[WHAT NEEDS TO BE DONE] Retype every line of the material below without any changes, but leave out the pictures.

Entries for finding words and elements:
________________________

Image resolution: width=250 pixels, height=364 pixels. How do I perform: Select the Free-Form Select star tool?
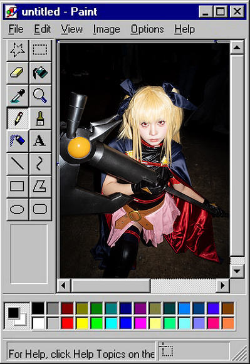pos(18,50)
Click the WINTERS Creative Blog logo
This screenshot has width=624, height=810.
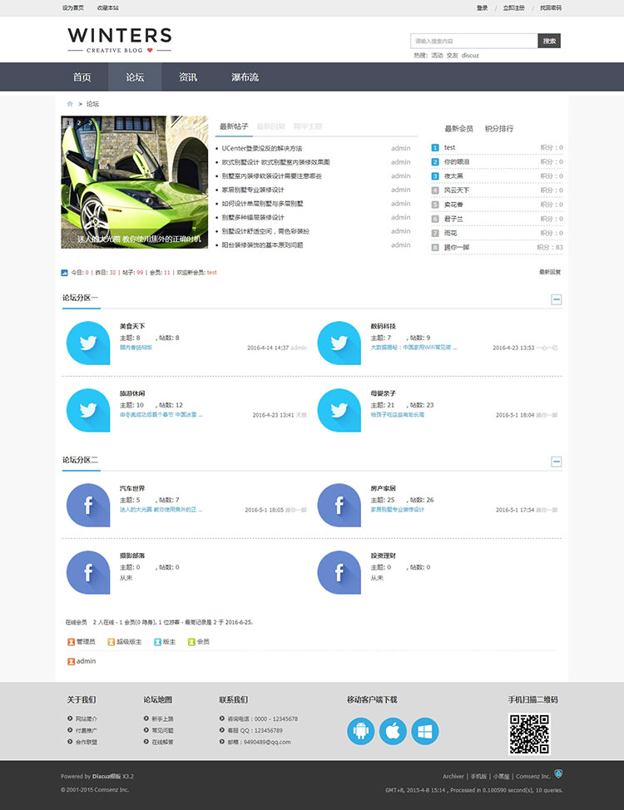119,39
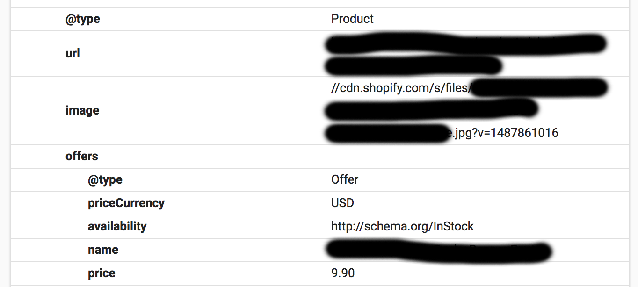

________________________

[ANSWER TO THIS PROBLEM]
Image resolution: width=250 pixels, height=364 pixels. How do I perform: Select the Free-Form Select star tool?
pos(18,50)
Click the WINTERS Creative Blog logo
This screenshot has width=624, height=810.
119,39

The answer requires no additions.